Les députés ont adopté en première lecture une proposition de loi visant à indexer les bourses étudiantes sur l’inflation. Le texte prévoit également un changement du calendrier de versement, avec une extension sur douze mois incluant juillet et août.
Le gouvernement s’oppose à cette seconde mesure. Sur le site officiel Service-public.fr, les montants des bourses sur critères sociaux pour l’année universitaire 2026-2027 restent identiques à ceux de l’année précédente. Selon les informations disponibles, ces montants n’ont pas évolué depuis l’année universitaire 2023-2024. Dans le même temps, l’inflation cumulée est estimée à 5,1 % entre septembre 2023 et la période actuelle.
Les bourses étudiantes sont attribuées par les centres régionaux des œuvres universitaires et scolaires (CROUS). Leur revalorisation intervient de manière ponctuelle et ne suit pas un mécanisme automatique d’ajustement annuel.
Une proposition de revalorisation automatique des bourses étudiantes adoptée à l’Assemblée nationale
Le texte adopté a été présenté par la députée Soumya Bourouaha, députée du groupe communiste et auteure d’un rapport parlementaire sur les aides aux étudiants publié en 2025. La proposition a été adoptée en première lecture par 75 voix contre 1.
Elle prévoit que les bourses soient revalorisées chaque année en fonction de l’inflation. Actuellement, les montants ne suivent pas systématiquement l’évolution des prix. Les aides étudiantes sont versées selon des barèmes définis par l’État et ajustés de manière irrégulière.

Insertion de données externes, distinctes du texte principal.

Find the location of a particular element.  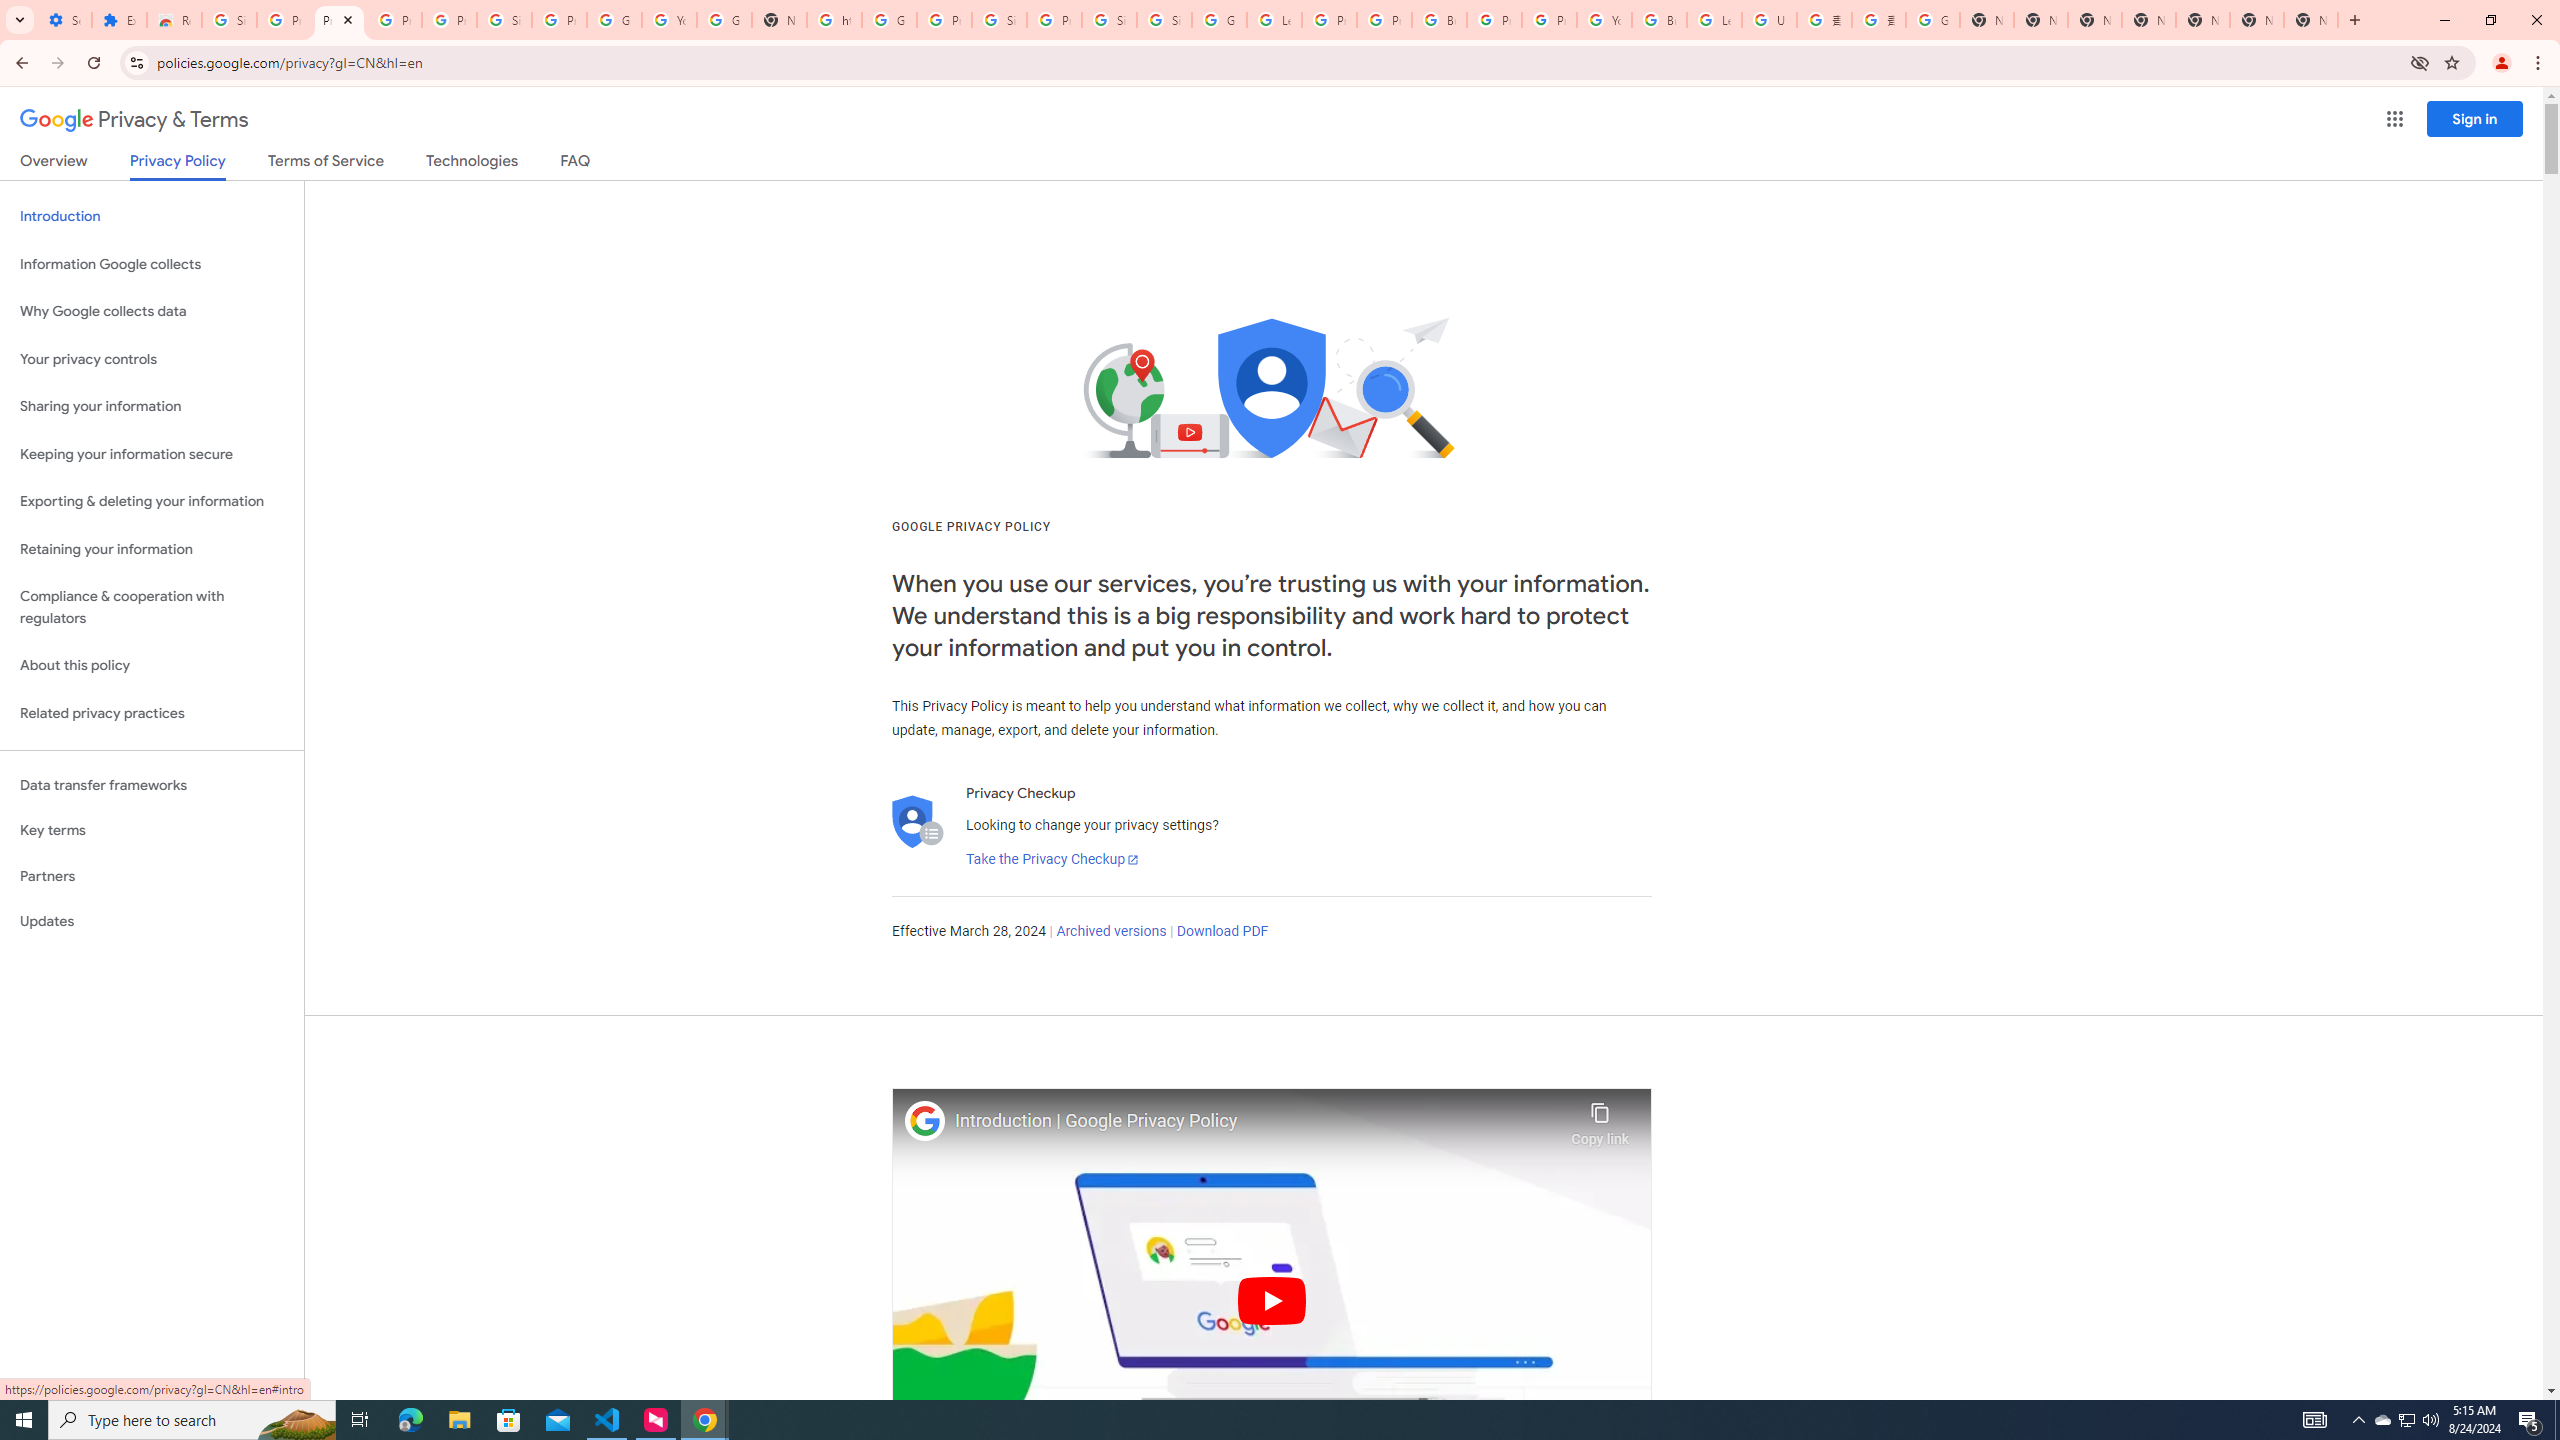

'Technologies' is located at coordinates (472, 164).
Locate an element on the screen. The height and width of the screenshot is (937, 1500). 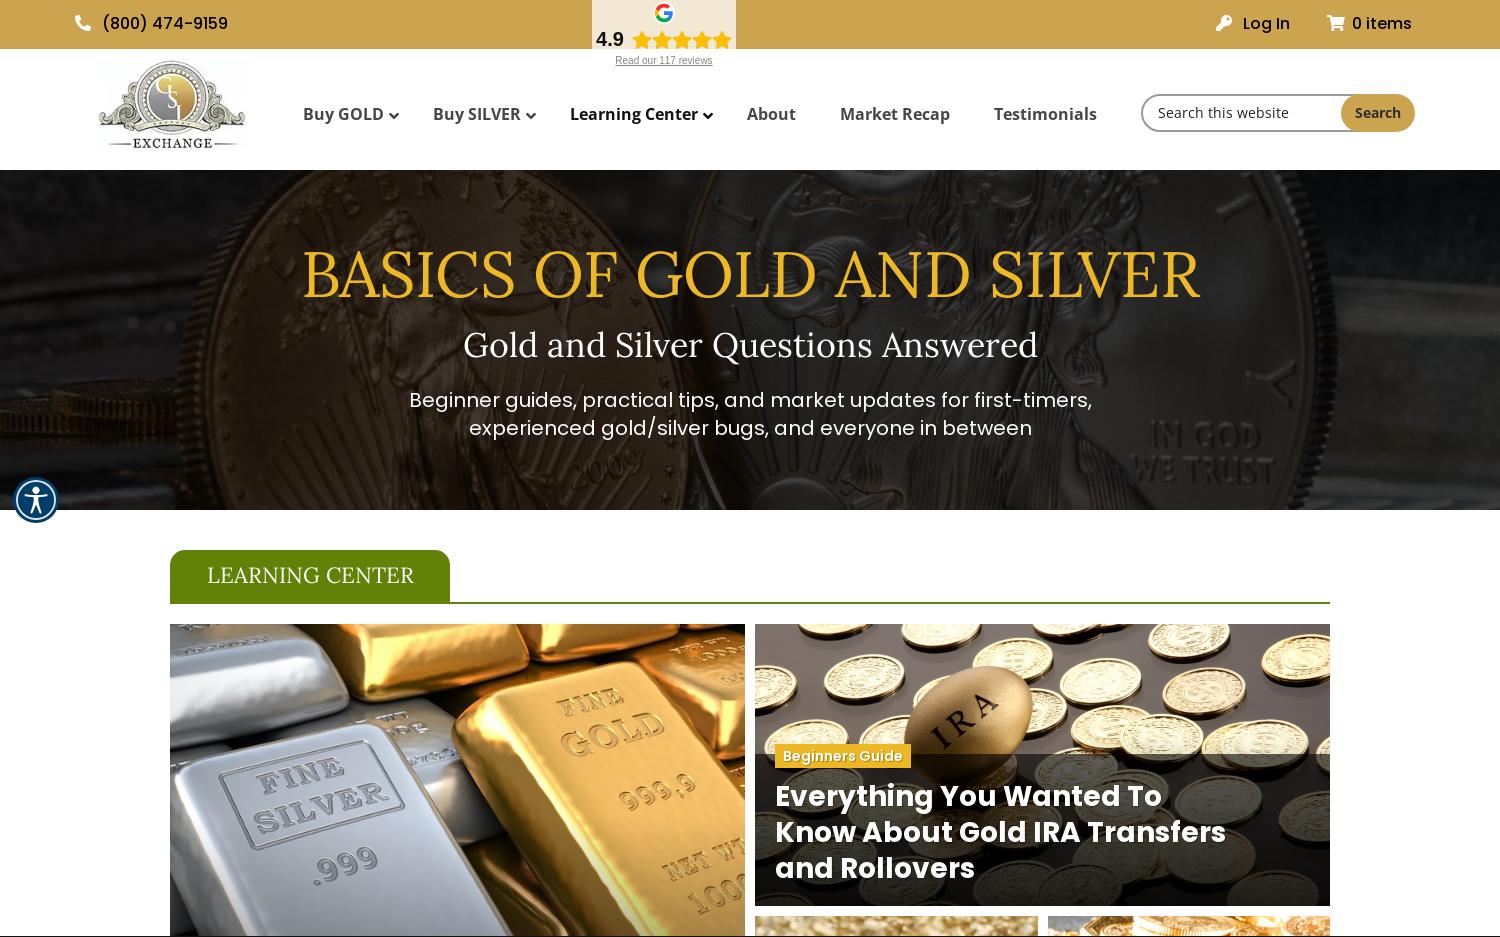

Soumya Bourouaha, députée du groupe communiste, a déclaré : « Les dépenses d’alimentation, de transport, de matériel informatique, ainsi que celles liées à la préparation de la rentrée continuent de peser ».
Le texte doit désormais être examiné par le Sénat, qui pourra le modifier ou le rejeter
Une seconde mesure prévoit d’étendre le versement des bourses sur douze mois, contre dix actuellement. Cette disposition mettrait fin à l’interruption des paiements en juillet et août, en place depuis 2002. Avant cette date, le versement était limité à neuf mois.
Selon la députée Soumya Bourouaha, cette évolution est liée aux dépenses continues des étudiants, notamment pour l’alimentation, les transports et les coûts liés à la rentrée universitaire. Le coût global des mesures est estimé à 542 millions d’euros par an, dont 112 millions pour l’indexation des bourses étudiantes sur l’inflation et 430 millions pour l’extension du versement.
Des divergences sur le financement et la mise en œuvre
Le gouvernement ne s’oppose pas au principe d’une indexation des bourses sur l’inflation, mais rejette l’extension du versement sur douze mois. Plusieurs députés du camp présidentiel estiment que le coût de la mesure est élevé dans un contexte de réduction des dépenses publiques.
Le député Charles Sitzenstuhl, du groupe Ensemble pour la République, avait déposé un amendement visant à supprimer cette disposition, mais celui-ci a été rejeté. Lors du vote final, les députés du groupe présidentiel se sont abstenus. Le texte doit désormais être examiné par le Sénat, où une majorité différente pourrait conduire à des modifications ou à une suppression de certaines mesures.